Exactly and in full, give the records again.

Stored data entries:

☆ ☆ ☆ ☆ ☆ ☆ ☆

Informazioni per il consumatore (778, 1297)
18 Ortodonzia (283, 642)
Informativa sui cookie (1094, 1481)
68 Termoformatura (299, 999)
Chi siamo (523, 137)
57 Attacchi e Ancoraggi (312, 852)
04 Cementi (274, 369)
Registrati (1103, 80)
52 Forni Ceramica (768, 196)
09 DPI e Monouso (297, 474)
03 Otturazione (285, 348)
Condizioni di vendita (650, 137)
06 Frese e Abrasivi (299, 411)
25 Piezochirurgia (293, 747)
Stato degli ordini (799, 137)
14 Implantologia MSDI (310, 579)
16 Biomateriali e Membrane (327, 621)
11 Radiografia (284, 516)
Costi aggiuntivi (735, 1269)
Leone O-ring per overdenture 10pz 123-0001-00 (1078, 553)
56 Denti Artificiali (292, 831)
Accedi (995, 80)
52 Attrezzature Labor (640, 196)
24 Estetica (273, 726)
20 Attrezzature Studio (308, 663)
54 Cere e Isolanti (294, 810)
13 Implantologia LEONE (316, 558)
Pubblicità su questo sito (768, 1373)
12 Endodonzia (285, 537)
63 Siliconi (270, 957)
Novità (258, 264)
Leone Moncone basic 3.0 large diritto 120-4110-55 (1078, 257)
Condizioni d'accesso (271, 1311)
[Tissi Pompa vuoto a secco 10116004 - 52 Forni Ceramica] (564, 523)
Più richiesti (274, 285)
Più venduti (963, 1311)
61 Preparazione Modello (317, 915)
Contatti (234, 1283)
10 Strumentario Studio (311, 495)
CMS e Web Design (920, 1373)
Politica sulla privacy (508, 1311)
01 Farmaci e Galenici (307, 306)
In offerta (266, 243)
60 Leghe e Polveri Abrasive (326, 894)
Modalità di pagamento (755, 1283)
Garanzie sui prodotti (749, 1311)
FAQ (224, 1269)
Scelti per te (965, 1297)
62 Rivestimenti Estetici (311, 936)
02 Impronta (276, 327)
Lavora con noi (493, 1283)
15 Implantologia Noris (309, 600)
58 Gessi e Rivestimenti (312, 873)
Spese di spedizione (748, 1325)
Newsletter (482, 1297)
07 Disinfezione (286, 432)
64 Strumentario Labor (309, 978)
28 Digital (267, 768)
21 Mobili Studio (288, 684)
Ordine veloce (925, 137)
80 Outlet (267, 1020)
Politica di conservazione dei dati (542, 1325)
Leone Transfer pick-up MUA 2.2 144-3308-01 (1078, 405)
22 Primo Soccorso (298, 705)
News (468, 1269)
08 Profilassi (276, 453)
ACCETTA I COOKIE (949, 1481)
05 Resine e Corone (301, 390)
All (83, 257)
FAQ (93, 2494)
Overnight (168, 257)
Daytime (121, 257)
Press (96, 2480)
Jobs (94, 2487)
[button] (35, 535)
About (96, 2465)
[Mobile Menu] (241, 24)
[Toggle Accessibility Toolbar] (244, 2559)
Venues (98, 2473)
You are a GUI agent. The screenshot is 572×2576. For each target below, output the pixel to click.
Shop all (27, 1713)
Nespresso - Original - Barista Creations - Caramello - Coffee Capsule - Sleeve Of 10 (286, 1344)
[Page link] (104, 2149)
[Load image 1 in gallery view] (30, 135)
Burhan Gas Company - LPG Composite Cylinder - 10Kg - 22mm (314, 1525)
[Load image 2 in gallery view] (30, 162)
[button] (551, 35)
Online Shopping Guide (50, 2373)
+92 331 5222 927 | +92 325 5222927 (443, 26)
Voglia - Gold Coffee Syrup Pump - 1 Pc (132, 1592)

☆ ☆ ☆ ☆ ☆ ☆ ☆

RESPONSE BELOW:
Informazioni per il consumatore (778, 1297)
18 Ortodonzia (283, 642)
Informativa sui cookie (1094, 1481)
68 Termoformatura (299, 999)
Chi siamo (523, 137)
57 Attacchi e Ancoraggi (312, 852)
04 Cementi (274, 369)
Registrati (1103, 80)
52 Forni Ceramica (768, 196)
09 DPI e Monouso (297, 474)
03 Otturazione (285, 348)
Condizioni di vendita (650, 137)
06 Frese e Abrasivi (299, 411)
25 Piezochirurgia (293, 747)
Stato degli ordini (799, 137)
14 Implantologia MSDI (310, 579)
16 Biomateriali e Membrane (327, 621)
11 Radiografia (284, 516)
Costi aggiuntivi (735, 1269)
Leone O-ring per overdenture 10pz 123-0001-00 (1078, 553)
56 Denti Artificiali (292, 831)
Accedi (995, 80)
52 Attrezzature Labor (640, 196)
24 Estetica (273, 726)
20 Attrezzature Studio (308, 663)
54 Cere e Isolanti (294, 810)
13 Implantologia LEONE (316, 558)
Pubblicità su questo sito (768, 1373)
12 Endodonzia (285, 537)
63 Siliconi (270, 957)
Novità (258, 264)
Leone Moncone basic 3.0 large diritto 120-4110-55 (1078, 257)
Condizioni d'accesso (271, 1311)
[Tissi Pompa vuoto a secco 10116004 - 52 Forni Ceramica] (564, 523)
Più richiesti (274, 285)
Più venduti (963, 1311)
61 Preparazione Modello (317, 915)
Contatti (234, 1283)
10 Strumentario Studio (311, 495)
CMS e Web Design (920, 1373)
Politica sulla privacy (508, 1311)
01 Farmaci e Galenici (307, 306)
In offerta (266, 243)
60 Leghe e Polveri Abrasive (326, 894)
Modalità di pagamento (755, 1283)
Garanzie sui prodotti (749, 1311)
FAQ (224, 1269)
Scelti per te (965, 1297)
62 Rivestimenti Estetici (311, 936)
02 Impronta (276, 327)
Lavora con noi (493, 1283)
15 Implantologia Noris (309, 600)
58 Gessi e Rivestimenti (312, 873)
Spese di spedizione (748, 1325)
Newsletter (482, 1297)
07 Disinfezione (286, 432)
64 Strumentario Labor (309, 978)
28 Digital (267, 768)
21 Mobili Studio (288, 684)
Ordine veloce (925, 137)
80 Outlet (267, 1020)
Politica di conservazione dei dati (542, 1325)
Leone Transfer pick-up MUA 2.2 144-3308-01 (1078, 405)
22 Primo Soccorso (298, 705)
News (468, 1269)
08 Profilassi (276, 453)
ACCETTA I COOKIE (949, 1481)
05 Resine e Corone (301, 390)
All (83, 257)
FAQ (93, 2494)
Overnight (168, 257)
Daytime (121, 257)
Press (96, 2480)
Jobs (94, 2487)
[button] (35, 535)
About (96, 2465)
[Mobile Menu] (241, 24)
[Toggle Accessibility Toolbar] (244, 2559)
Venues (98, 2473)
You are a GUI agent. The screenshot is 572×2576. For each target below, output the pixel to click.
Shop all (27, 1713)
Nespresso - Original - Barista Creations - Caramello - Coffee Capsule - Sleeve Of 10 (286, 1344)
[Page link] (104, 2149)
[Load image 1 in gallery view] (30, 135)
Burhan Gas Company - LPG Composite Cylinder - 10Kg - 22mm (314, 1525)
[Load image 2 in gallery view] (30, 162)
[button] (551, 35)
Online Shopping Guide (50, 2373)
+92 331 5222 927 | +92 325 5222927 (443, 26)
Voglia - Gold Coffee Syrup Pump - 1 Pc (132, 1592)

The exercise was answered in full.